**What is needed**
Rewrite the records from the line with "This screenshot has width=1429, height=840." through the end of the records, replacing "Go SDK" with "Python SDK" and leaving everything else unchanged. Omit the pictures from your answer.
# # # # # # #
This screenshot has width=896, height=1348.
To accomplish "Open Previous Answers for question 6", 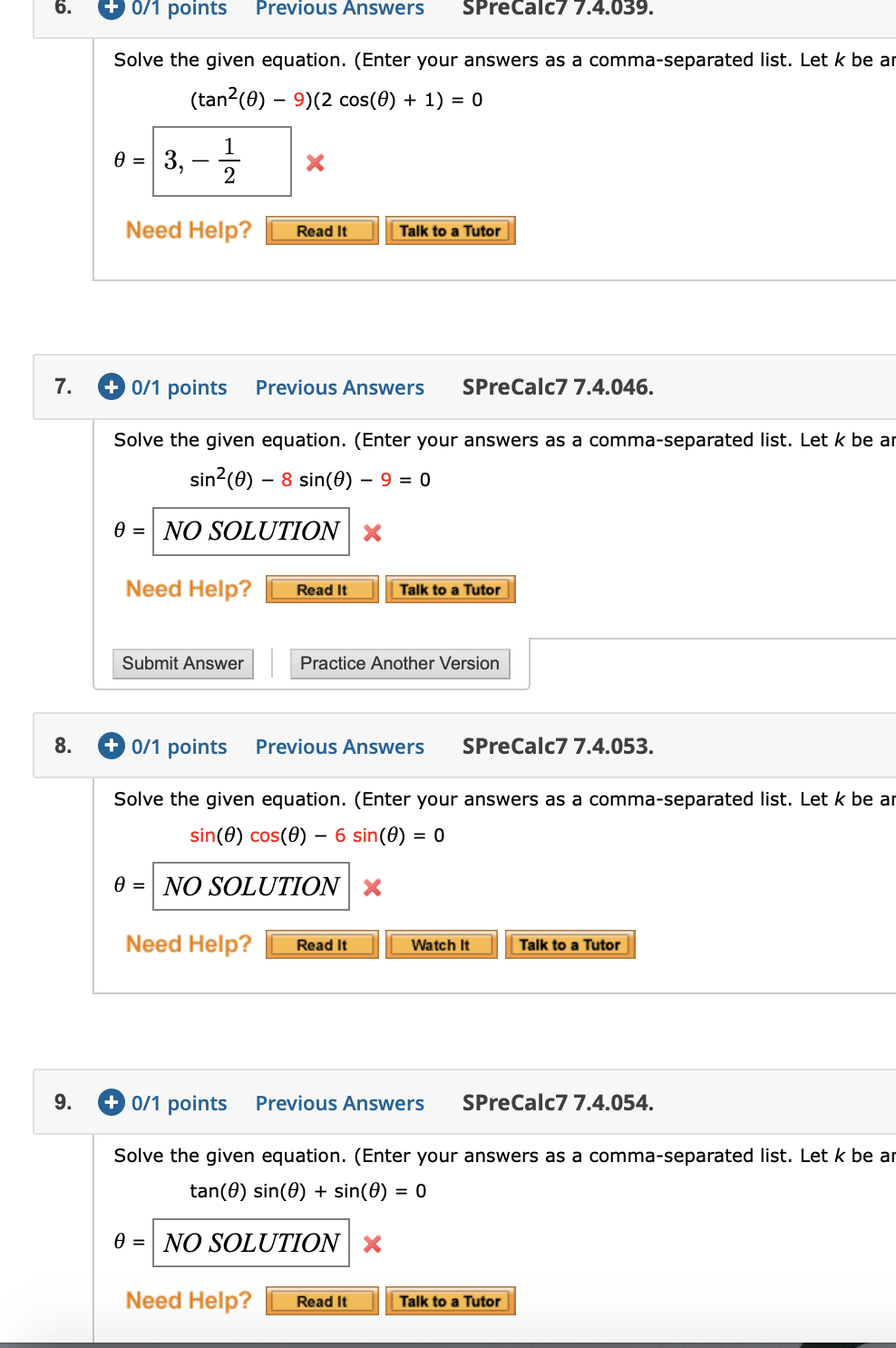I will [x=339, y=10].
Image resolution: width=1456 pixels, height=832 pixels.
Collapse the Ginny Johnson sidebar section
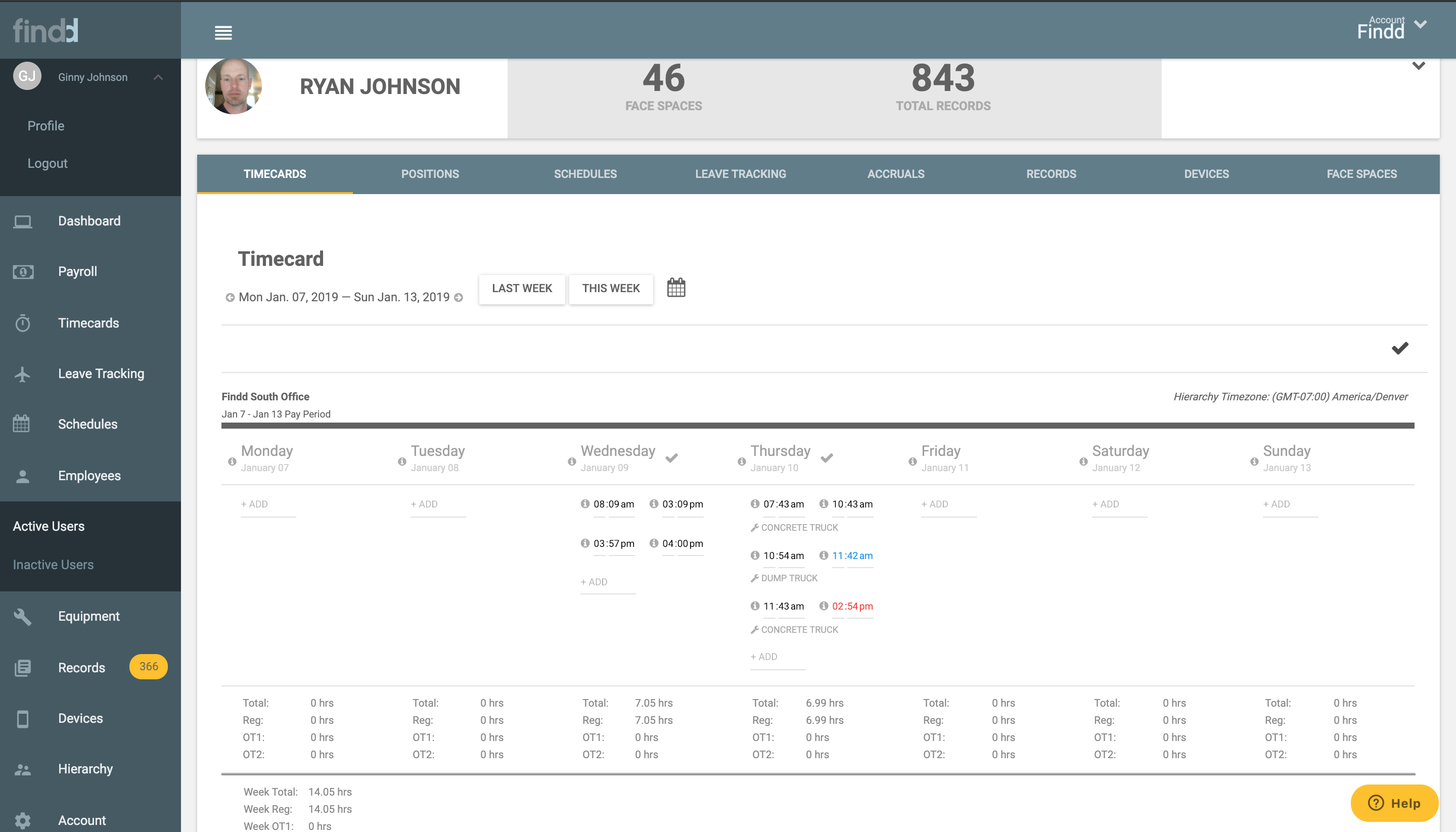pos(159,76)
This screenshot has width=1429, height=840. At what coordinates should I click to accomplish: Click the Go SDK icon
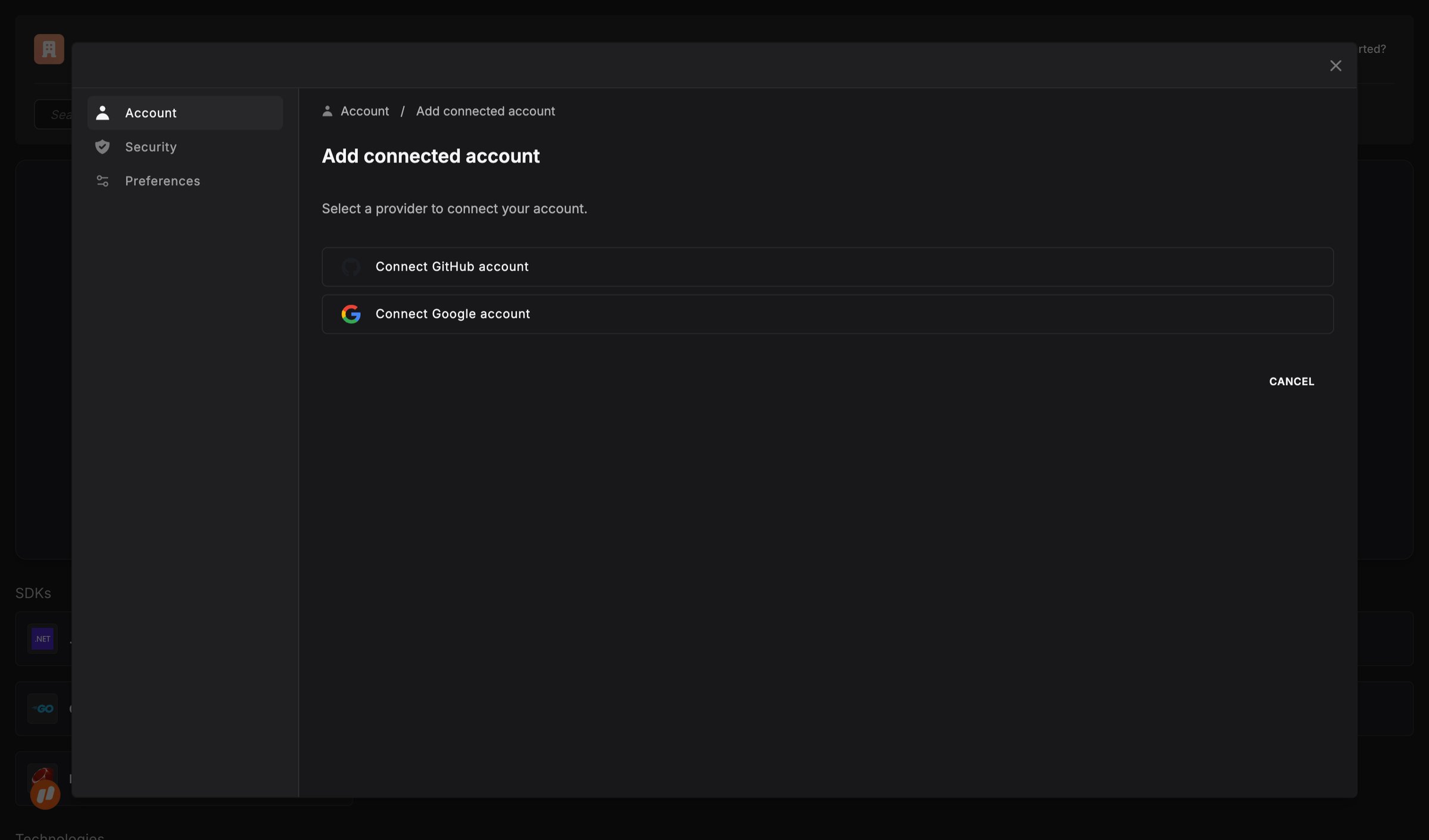(x=42, y=708)
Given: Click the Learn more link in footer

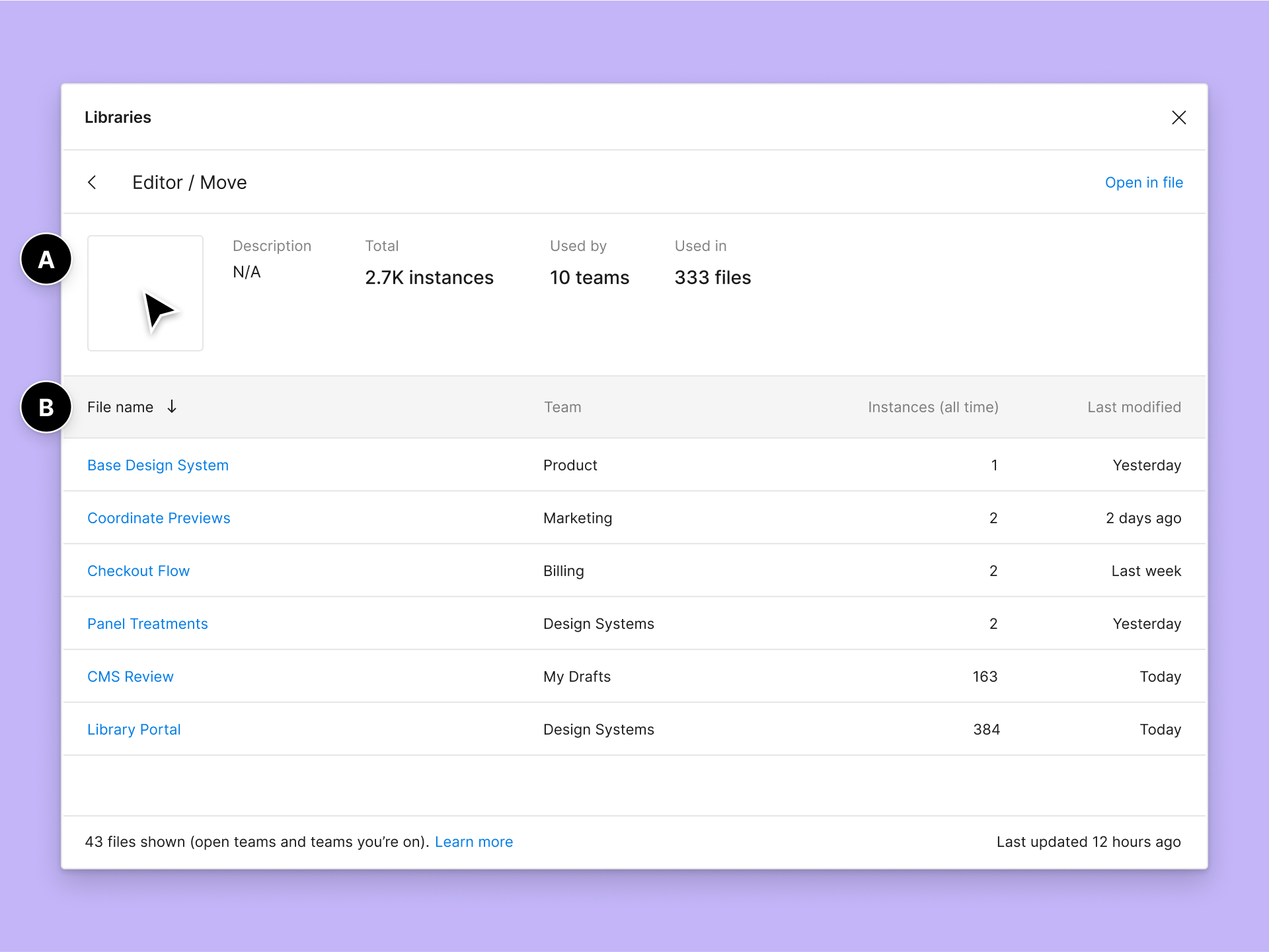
# # # # # # #
**Answer to this problem**
This screenshot has width=1429, height=840. At what coordinates should I click to accomplish: Click the Python SDK icon
(x=42, y=708)
Given: Click the Learn more link in footer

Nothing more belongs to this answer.